Glennon, Morris K. Udall Professor of Law and Public Policy in the Rogers College of Law at the University of Arizona, said water is a finite and exhaustible resource that needs major public attention similar to the way petroleum is regarded. “Water lubricates the American economy just as oil does,” he said.

He said droughts in recent years in some parts of the country were not much different than those in the past. What is different, he said, if the number of people living in places such as Las Vegas, Phoenix, San Diego, Los Angeles, and Atlanta. Policies and practices have not changed to keep up with the demand on water as some water tables and aquifers decline in major ways. “You can’t keep putting more straws in the glass and expect things to get better,” he said.

“We humans have an infinite capacity to deny reality,” Glennon said. He said many Americans follow “a hydro-illogical” cycle when it comes to concern about water, and he likened some decisions – or the absence of decisions – in places such as Georgia, where there remains almost no control on how many new wells are drilled, to operating “a circular firing squad.”

“People who think business as usual and some engineering solutions will solve this crisis are not thinking,” Glennon said.

But he said he was “incredibly optimistic” that solutions would come. He advocated steps such as greater re-use of water, increased water conservation, and increased desalinization of water in coastal areas.

“”I want to take a fresh look at the human toilet,” he said. “We need to figure out a new way of disposing of human waste” that does not use nearly as much water, he said.
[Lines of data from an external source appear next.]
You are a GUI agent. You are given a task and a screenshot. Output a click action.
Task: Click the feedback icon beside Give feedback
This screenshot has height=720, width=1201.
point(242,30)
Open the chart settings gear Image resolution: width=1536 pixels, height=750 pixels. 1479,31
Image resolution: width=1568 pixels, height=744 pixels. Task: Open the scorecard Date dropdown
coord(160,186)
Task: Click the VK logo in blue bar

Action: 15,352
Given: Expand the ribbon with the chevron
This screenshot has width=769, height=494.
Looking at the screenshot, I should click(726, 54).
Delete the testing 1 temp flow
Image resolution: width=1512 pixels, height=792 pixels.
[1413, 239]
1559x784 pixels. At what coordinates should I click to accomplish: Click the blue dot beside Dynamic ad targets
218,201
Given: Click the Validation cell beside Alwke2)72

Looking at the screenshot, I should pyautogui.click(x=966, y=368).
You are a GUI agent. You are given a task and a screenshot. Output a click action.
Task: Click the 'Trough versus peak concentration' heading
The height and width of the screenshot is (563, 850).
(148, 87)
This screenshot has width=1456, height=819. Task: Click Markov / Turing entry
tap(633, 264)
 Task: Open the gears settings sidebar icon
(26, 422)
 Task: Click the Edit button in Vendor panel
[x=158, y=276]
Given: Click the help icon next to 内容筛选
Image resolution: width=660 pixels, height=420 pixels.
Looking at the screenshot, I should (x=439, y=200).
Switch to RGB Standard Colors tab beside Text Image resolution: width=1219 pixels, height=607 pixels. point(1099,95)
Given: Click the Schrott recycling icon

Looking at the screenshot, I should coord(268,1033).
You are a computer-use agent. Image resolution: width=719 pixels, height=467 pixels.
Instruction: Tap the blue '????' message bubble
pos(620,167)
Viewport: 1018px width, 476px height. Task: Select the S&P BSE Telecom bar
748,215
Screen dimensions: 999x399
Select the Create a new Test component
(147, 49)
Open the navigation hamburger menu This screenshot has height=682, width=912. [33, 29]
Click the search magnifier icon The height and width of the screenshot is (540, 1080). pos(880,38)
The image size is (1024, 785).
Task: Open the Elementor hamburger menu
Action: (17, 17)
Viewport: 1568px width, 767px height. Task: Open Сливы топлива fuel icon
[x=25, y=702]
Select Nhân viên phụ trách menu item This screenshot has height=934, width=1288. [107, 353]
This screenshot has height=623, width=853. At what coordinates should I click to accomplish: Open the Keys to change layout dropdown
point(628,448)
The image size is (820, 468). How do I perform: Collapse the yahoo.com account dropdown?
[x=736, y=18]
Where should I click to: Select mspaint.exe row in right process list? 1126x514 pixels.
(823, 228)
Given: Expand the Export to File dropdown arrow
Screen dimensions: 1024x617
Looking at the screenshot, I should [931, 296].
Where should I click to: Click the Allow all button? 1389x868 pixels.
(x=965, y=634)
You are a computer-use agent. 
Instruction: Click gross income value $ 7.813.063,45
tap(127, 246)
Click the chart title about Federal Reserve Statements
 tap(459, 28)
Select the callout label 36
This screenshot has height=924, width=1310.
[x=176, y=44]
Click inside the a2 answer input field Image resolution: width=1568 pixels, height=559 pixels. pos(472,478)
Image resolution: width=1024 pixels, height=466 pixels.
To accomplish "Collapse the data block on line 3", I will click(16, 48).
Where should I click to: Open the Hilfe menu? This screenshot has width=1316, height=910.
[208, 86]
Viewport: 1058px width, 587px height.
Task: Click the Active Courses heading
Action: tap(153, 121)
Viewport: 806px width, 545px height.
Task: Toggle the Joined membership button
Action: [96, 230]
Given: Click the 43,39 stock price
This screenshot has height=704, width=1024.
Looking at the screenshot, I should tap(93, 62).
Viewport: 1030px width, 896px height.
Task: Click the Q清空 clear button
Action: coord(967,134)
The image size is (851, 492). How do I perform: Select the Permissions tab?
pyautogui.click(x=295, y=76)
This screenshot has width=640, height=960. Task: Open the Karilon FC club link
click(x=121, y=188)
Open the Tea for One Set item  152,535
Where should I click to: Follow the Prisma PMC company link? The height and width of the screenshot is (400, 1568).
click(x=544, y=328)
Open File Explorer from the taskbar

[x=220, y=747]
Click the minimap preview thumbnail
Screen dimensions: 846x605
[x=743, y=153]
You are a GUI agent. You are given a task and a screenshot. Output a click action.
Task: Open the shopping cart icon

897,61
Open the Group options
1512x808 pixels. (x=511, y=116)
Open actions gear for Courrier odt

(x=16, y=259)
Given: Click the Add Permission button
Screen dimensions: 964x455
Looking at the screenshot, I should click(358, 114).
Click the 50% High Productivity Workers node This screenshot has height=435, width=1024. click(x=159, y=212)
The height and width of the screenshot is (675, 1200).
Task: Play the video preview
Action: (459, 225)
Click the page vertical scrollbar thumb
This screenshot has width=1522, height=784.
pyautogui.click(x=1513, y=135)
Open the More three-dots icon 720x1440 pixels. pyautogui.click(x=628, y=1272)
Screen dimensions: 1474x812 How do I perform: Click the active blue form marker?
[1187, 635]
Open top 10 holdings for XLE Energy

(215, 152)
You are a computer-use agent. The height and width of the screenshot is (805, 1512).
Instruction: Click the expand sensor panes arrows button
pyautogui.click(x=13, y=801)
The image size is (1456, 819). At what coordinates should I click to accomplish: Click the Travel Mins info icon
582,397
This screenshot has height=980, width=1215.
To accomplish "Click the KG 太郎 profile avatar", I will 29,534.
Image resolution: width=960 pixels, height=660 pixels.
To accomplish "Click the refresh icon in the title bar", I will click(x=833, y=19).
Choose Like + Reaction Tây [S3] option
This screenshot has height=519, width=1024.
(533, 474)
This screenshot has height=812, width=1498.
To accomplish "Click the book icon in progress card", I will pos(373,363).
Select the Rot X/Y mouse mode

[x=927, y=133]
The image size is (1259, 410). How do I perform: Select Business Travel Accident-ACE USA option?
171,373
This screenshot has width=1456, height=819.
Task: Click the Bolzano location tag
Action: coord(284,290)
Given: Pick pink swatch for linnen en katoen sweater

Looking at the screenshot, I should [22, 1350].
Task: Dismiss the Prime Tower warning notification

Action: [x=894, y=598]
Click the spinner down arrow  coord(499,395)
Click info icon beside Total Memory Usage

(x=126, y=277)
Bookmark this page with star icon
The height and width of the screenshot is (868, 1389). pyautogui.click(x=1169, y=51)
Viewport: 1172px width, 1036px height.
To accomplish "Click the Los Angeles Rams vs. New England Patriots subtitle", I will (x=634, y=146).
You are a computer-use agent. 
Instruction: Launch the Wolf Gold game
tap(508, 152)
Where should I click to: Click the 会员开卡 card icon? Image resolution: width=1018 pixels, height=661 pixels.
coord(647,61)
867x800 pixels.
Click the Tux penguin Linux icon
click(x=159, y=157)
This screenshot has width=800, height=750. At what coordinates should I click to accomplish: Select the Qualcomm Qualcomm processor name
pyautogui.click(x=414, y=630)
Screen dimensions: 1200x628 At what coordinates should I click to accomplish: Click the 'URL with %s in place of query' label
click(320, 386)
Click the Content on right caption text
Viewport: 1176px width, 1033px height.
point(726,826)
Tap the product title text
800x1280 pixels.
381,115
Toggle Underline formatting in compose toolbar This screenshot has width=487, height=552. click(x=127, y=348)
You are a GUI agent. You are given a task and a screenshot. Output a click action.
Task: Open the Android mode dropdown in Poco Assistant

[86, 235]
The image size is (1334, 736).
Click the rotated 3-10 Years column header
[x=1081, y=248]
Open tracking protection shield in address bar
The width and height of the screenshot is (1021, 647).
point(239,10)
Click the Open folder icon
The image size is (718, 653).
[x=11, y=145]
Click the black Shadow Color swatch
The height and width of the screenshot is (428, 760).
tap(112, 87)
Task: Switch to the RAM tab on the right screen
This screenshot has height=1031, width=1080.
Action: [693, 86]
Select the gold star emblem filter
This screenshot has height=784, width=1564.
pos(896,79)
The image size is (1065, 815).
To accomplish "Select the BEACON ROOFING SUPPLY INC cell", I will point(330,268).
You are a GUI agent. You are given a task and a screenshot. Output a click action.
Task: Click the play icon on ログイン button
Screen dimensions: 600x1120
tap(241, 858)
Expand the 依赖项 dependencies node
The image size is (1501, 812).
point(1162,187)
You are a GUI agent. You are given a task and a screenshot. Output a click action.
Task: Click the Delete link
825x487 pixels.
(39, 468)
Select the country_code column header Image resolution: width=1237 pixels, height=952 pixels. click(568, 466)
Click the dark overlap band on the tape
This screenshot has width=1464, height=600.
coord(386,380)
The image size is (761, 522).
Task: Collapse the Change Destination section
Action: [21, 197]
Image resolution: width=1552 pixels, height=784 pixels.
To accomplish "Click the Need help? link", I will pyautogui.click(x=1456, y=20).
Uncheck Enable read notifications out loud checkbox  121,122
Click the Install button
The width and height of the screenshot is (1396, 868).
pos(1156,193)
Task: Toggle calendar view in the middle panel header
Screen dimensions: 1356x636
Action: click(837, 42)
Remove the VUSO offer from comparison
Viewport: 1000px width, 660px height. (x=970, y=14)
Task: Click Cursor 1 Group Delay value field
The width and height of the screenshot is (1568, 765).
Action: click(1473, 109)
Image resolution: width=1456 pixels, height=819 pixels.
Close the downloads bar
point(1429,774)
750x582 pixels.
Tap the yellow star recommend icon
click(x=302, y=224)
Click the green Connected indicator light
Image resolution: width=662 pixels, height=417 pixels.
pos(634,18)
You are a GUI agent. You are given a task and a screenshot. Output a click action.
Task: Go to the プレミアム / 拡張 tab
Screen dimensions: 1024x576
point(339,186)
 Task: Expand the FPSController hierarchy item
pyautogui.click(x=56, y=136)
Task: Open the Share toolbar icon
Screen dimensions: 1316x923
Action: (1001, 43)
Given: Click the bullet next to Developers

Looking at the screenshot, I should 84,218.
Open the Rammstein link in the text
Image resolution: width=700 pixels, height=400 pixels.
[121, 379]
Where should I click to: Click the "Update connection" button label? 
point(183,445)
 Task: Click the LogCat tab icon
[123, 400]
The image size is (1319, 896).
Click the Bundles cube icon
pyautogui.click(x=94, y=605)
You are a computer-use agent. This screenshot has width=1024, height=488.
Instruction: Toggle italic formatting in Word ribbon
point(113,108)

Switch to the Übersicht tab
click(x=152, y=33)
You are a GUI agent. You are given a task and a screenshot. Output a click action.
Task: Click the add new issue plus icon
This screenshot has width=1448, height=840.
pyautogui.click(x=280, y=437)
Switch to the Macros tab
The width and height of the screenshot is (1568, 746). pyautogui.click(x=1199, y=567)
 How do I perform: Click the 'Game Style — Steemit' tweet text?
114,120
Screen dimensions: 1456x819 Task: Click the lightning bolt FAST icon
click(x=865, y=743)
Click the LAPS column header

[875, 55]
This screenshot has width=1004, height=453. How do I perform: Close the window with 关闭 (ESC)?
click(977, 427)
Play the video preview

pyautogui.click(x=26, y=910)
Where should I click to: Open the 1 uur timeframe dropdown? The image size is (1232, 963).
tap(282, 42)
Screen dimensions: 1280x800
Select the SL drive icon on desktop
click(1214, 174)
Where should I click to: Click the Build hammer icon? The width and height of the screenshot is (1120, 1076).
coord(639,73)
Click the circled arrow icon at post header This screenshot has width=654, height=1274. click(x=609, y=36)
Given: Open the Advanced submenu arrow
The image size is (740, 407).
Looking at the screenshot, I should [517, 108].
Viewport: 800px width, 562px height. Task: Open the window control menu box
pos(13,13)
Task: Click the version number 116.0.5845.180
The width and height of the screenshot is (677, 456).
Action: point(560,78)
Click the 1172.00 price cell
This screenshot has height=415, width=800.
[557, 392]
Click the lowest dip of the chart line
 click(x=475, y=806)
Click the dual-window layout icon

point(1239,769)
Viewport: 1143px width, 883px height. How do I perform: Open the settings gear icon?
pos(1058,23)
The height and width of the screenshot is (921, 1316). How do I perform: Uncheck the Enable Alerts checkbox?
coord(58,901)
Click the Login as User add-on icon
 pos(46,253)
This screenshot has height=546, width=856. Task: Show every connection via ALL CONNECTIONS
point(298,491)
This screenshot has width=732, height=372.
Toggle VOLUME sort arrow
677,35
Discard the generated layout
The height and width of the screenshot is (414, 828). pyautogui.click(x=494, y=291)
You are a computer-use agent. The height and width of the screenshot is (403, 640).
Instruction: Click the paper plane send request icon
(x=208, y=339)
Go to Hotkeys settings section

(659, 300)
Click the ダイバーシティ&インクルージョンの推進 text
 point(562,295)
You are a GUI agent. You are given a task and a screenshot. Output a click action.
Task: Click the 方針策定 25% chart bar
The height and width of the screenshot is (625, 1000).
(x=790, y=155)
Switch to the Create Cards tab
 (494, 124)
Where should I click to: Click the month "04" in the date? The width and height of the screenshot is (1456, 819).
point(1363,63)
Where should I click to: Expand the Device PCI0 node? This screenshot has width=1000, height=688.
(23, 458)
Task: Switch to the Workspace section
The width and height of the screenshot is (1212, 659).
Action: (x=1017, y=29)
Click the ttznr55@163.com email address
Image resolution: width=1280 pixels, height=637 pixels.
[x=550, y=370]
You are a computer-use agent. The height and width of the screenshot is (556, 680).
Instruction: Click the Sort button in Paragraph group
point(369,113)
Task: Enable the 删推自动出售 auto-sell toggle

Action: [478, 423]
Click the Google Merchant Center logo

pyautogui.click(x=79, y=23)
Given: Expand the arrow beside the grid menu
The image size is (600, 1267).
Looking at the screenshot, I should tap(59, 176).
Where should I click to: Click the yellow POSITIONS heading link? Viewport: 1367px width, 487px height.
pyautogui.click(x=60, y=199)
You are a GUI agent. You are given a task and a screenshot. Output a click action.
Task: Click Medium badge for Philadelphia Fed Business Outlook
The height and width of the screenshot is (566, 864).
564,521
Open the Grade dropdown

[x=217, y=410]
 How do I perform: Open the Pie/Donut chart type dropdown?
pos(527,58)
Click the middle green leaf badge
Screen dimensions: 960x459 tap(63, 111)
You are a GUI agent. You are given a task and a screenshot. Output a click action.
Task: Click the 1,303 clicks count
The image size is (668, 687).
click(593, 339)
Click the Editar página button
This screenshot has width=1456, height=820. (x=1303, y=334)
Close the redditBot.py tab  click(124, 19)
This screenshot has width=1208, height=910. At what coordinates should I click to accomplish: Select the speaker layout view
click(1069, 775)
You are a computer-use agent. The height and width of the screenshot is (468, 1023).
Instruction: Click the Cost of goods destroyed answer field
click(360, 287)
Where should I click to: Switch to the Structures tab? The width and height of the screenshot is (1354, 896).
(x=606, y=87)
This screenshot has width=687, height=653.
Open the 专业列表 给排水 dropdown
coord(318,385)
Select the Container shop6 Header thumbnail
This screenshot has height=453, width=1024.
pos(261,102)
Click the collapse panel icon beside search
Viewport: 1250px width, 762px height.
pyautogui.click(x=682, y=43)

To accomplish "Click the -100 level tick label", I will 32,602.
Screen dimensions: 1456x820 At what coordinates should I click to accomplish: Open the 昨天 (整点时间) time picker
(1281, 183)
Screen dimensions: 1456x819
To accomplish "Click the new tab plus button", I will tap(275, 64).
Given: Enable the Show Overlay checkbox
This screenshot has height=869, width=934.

He also called for pricing water more realistically for consumers, which would mean substantial price increases for many people and businesses.

But he suggested the biggest steps are likely to involve a combination of government regulation and free market forces. “We are entering an era of water re-allocation,” Glennon said.  “There is no alternative.”  

Glennon, who described himself as coming from the left side of the political spectrum, described instances where farmers and land owners had found it financially attractive to reduce their water use in exchange for payment from others who wanted to use or conserve that water.

“The critical ingredients are moral courage and the political will to act,” Glennon said.